The thump of artillery or drone explosions could be heard but not felt in the concrete safety of the hospital.
It was less than 10km from where Tyshchenko and his fellow soldiers had buried themselves alive in an effort to hold the line on the road to nearby Bakhmut.
Weeks turned into months. Now down to five men with him in charge, as a sergeant, the group carved coffin-sized beds for themselves under the tarmac of the road.

He says the drone attacks were relentless – too many to count and arriving day and night.
A small observation window in their sandbags used to watch for enemy assaults was a bullseye for the Russian FPV pilots. So it was blocked.
Resupply came via small “bomber drones” able to drop a maximum of 10kg of water and food, which was a rare occurrence. Often they were down to 50cl – barely a sip, of water every four-hour shift.
Day and night were indistinguishable in the darkness of the bunker. Boredom only relieved by the runs into the open to retrieve rations, a mortal risk.
Or the sprints to a halfway point on the way to a better served bunker that could charge batteries, which was conducted at night every two weeks, at most.
The loss of the window meant a loss of oxygen. Breathing was laboured, asthmatic, and all the time the drones pounded the bunker trying to force explosions through the tarmac.

When small breaches emerged in the bunker they were plugged with bags of soil, which were subsequently blown up, throwing earth around and covering the target, Tyshchenko explains.
They recorded messages for their families on flash drives that were swapped with dead batteries on the nighttime dashes for supplies and then sent via Starlink connection home.
Their loved ones sent messages back.
“The support from the children helped; it gave me strength because I thought if I die, I don’t want to leave them alone. It gave me strength to keep going. I didn’t expect that I would be strong enough to survive it.”
The shortage of water meant that the team dug their own well, underground.
Hiding the soil from their work meant dangerous moments scattering the mess around their bunker – but they had no choice – they would have died of thirst otherwise.

His Ukrainian headquarters never understood the gravity of their situation – not least because the asphalt above them appeared intact, even when blasts caused parts of the bunker to collapse and the team were left concussed, ears ringing, and forced to re-dig their cave.
His family lobbied to get him out and when his commander was changed, the attitude towards the bunker changed.
He got orders to prepare to leave, but the first attempt was abandoned under Russian air assaults from drones. He had a three-week wait for the next attempt.
“Everyone had their own duties: Mishka was cooking, Briks was running for power banks, and Kruger was digging and managing the sandbags.
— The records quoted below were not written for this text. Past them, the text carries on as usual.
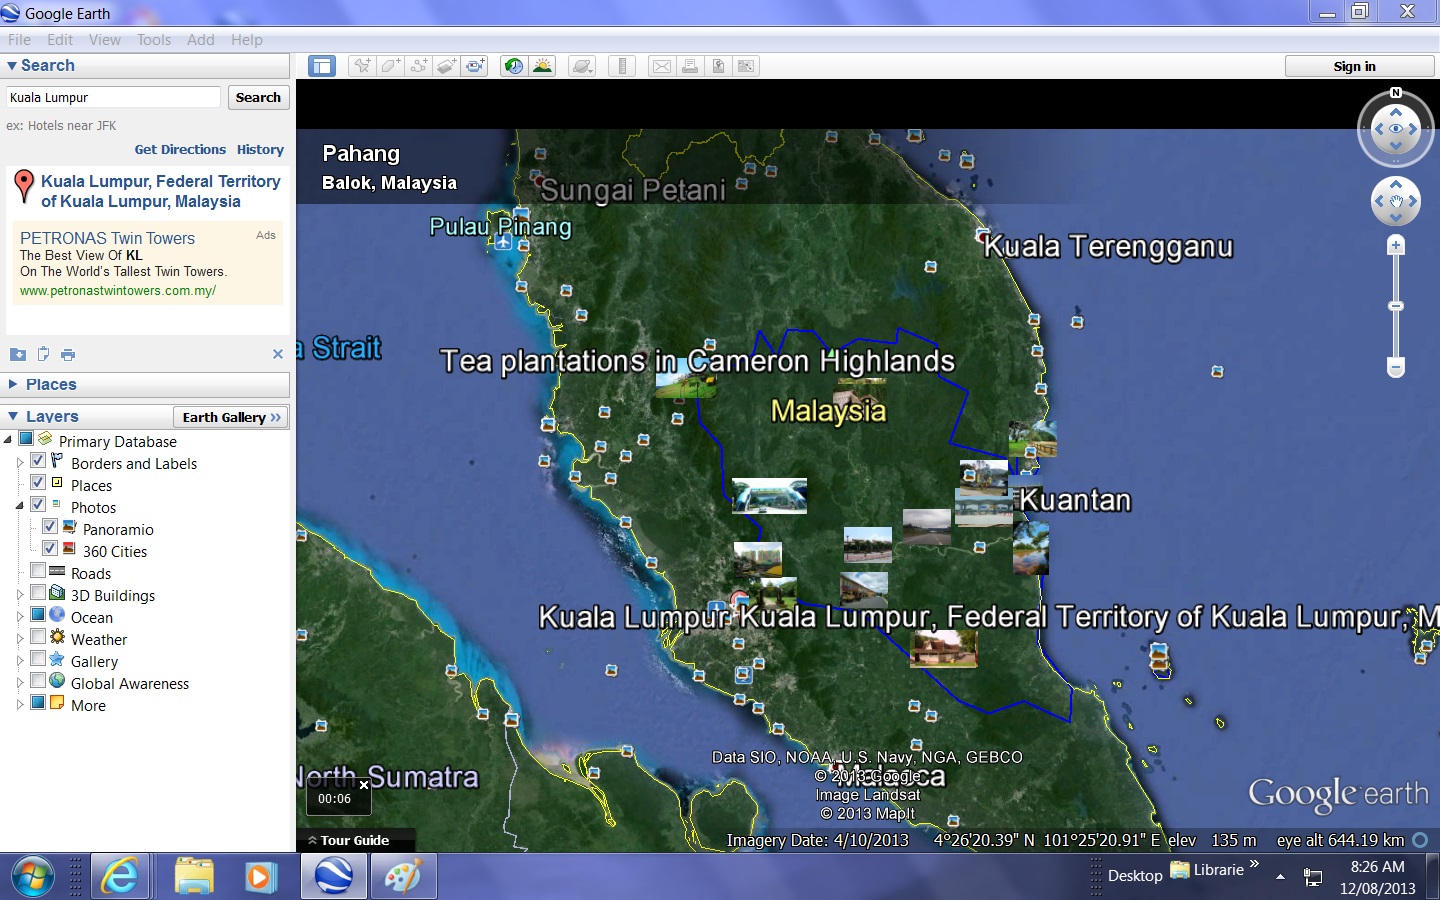Turn on the Weather layer checkbox
The width and height of the screenshot is (1440, 900).
tap(38, 638)
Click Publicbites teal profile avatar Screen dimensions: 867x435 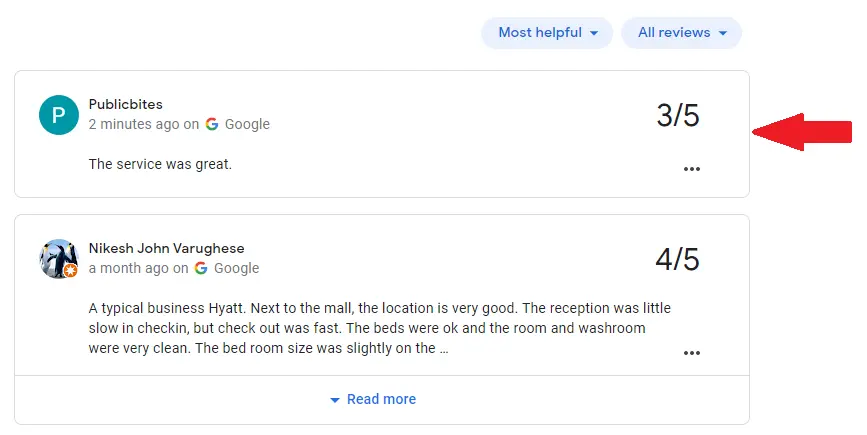point(59,115)
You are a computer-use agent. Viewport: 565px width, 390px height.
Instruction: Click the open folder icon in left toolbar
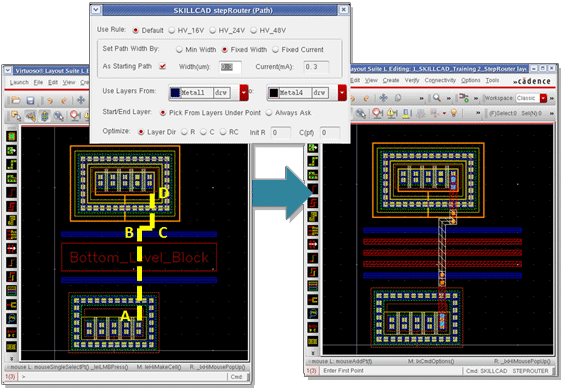click(16, 100)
“Since I had been there the longest and knew the area, I was worried about how they would find the supply drops, as they weren’t always in the same spot. As they couldn’t walk around, they didn’t know the landmarks.
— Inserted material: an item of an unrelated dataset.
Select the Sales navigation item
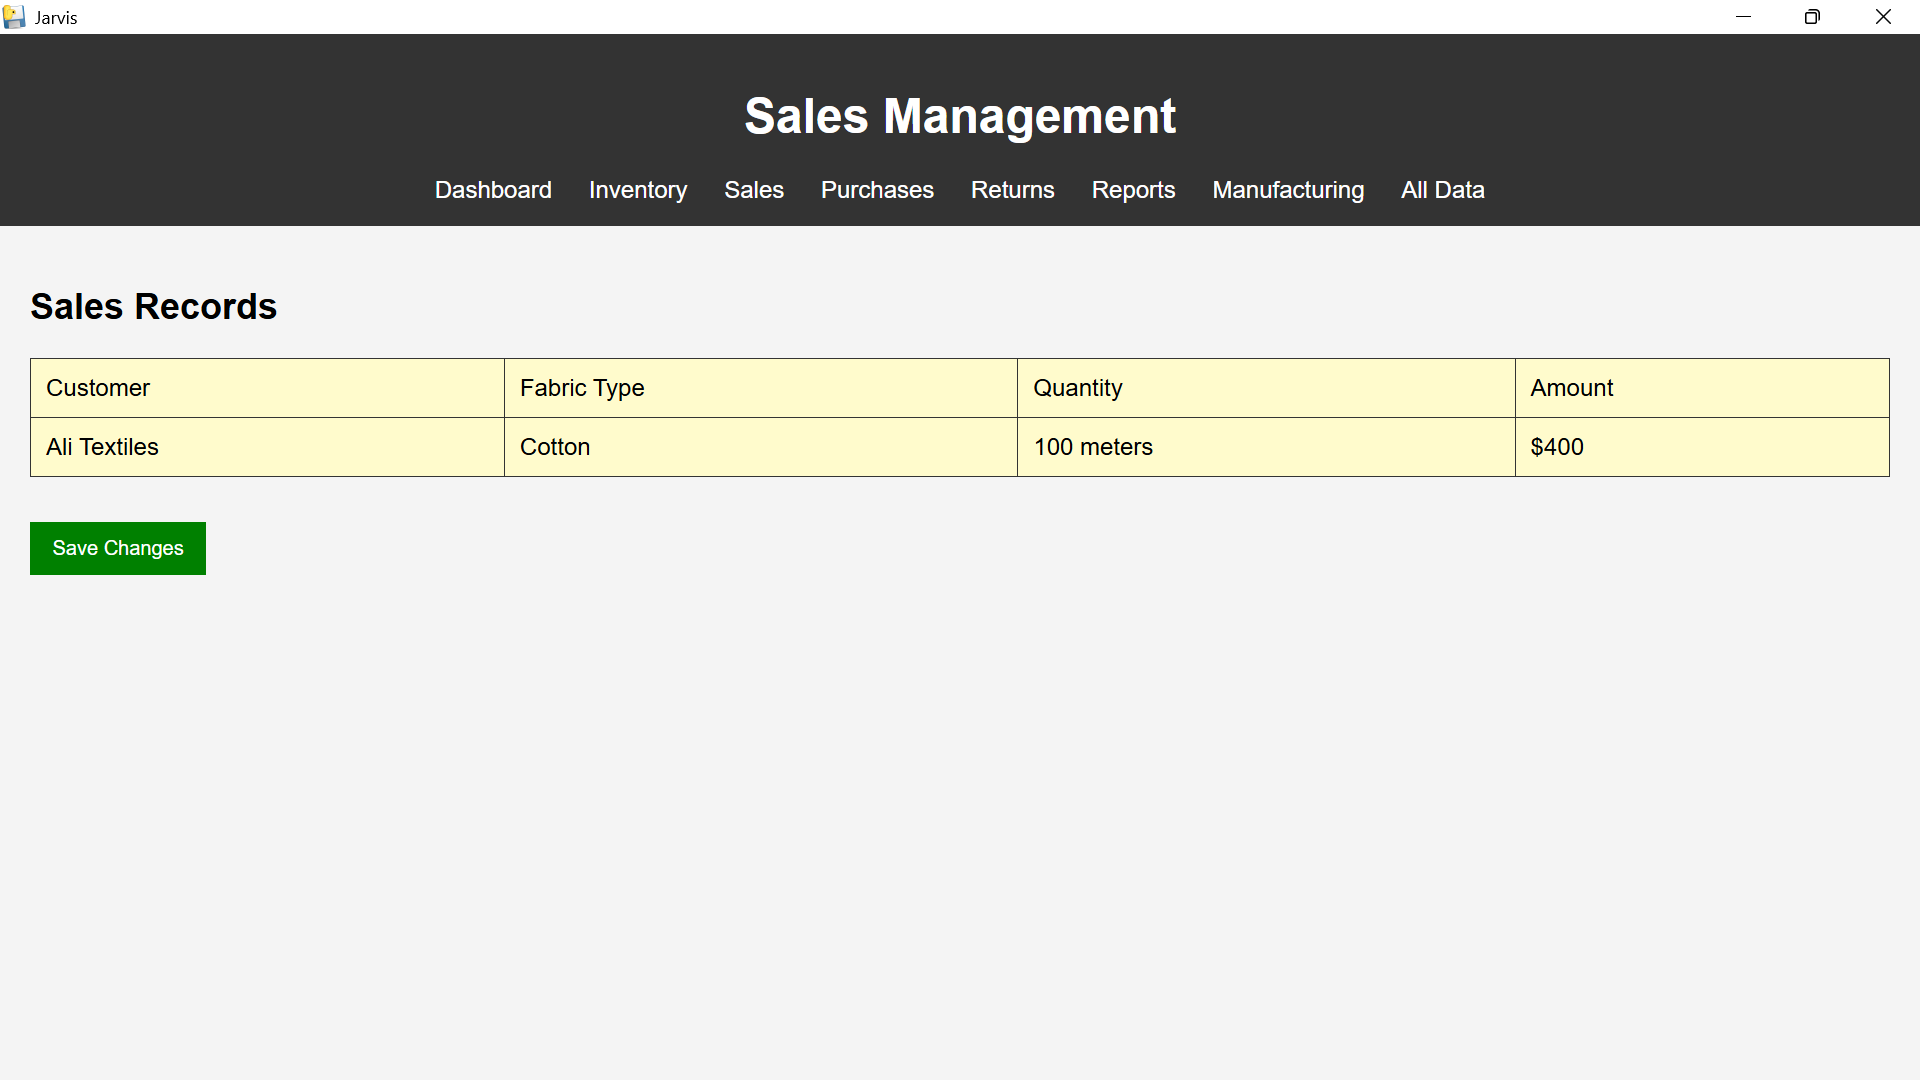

“I was also concerned about the various improvised explosive devices we and the enemy had planted.
“I wanted to make sure they knew everything before I left. Because they entered the position at night, and didn’t know the surroundings.

“Ironically, the delay from the first failed attempt gave me those extra three weeks to show them the ropes and make sure they were prepared.
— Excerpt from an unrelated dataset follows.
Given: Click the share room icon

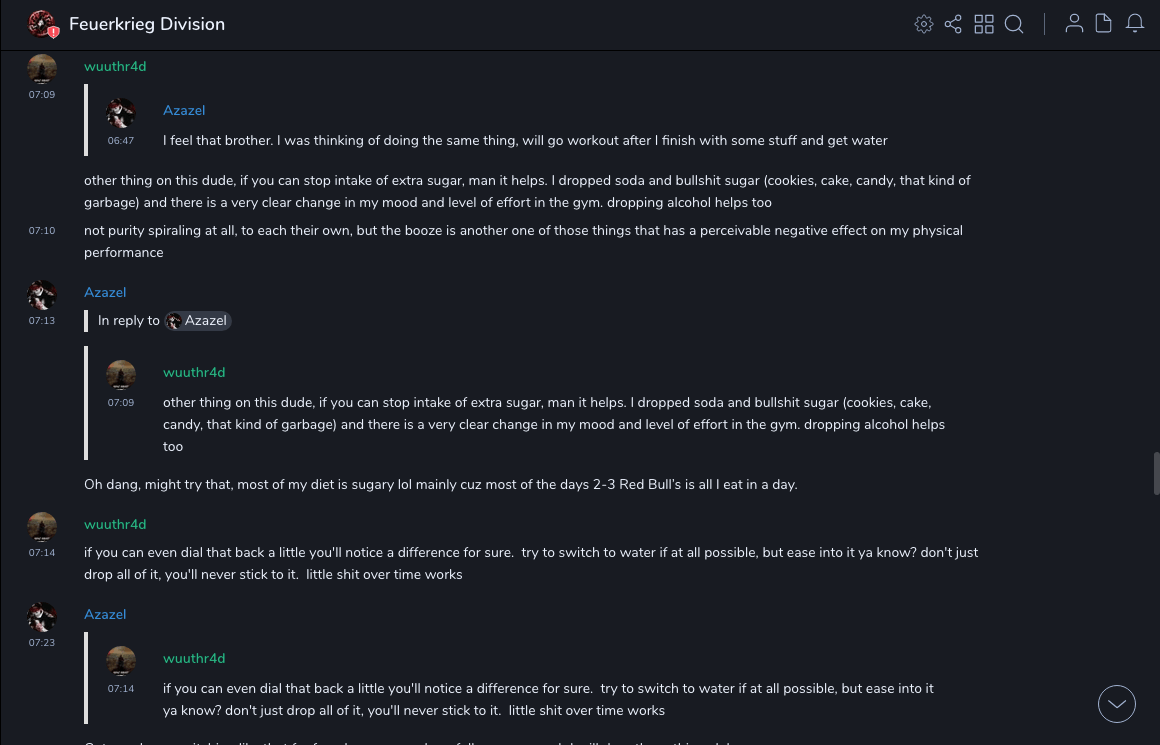Looking at the screenshot, I should tap(953, 24).
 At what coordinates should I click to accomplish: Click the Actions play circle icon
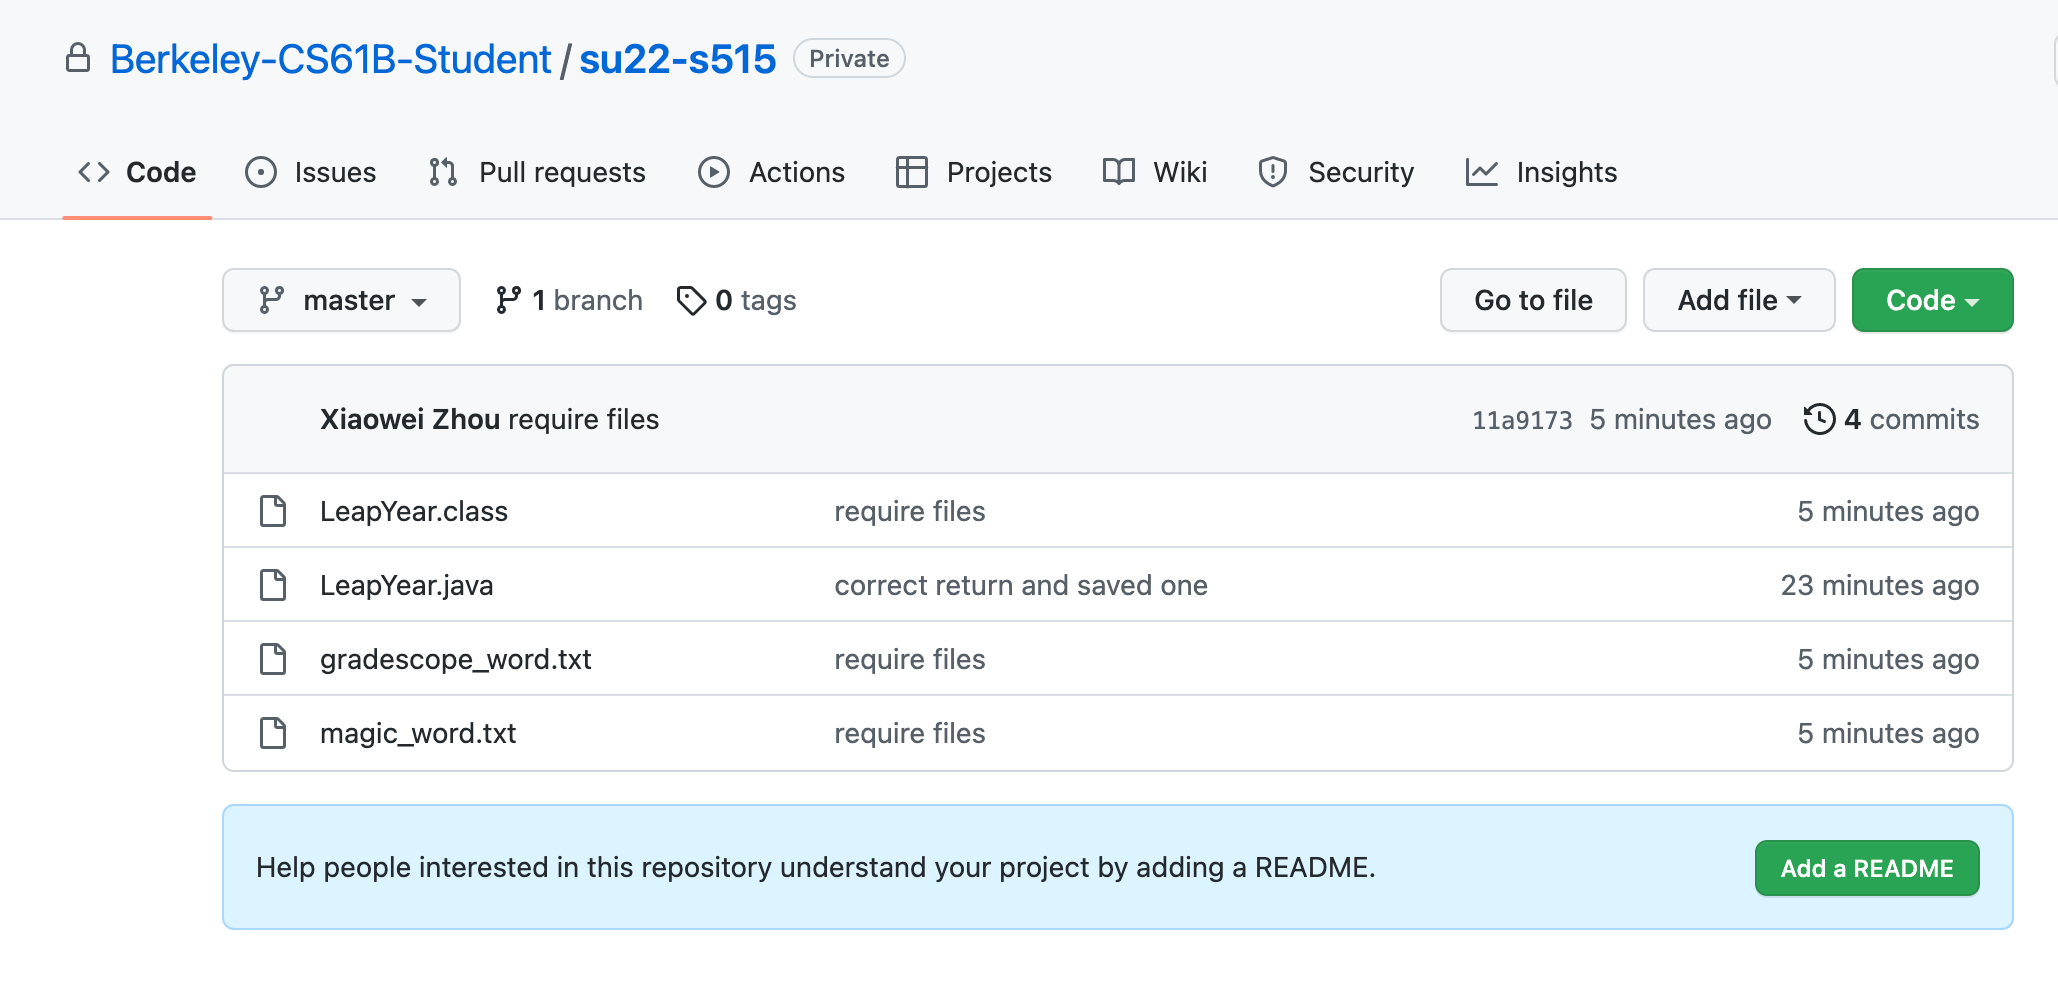click(713, 172)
“Because, at first, I was worried, how would the first supply pick-up happen without me. But the delay gave time to explain it to them.”
His dash for freedom was only over 3km long – and helped by bad weather that kept Russian drones away.
But his muscles were so atrophied and his body so unused to clean air and oxygen that he was dizzy and weak.
Awarded the nation’s highest gallantry award, Hero of Ukraine, he is planning to open a veterinary clinic when the war is over.
Briks left with him, Misha came soon after. Kruger is still there, in the hole, on the front line.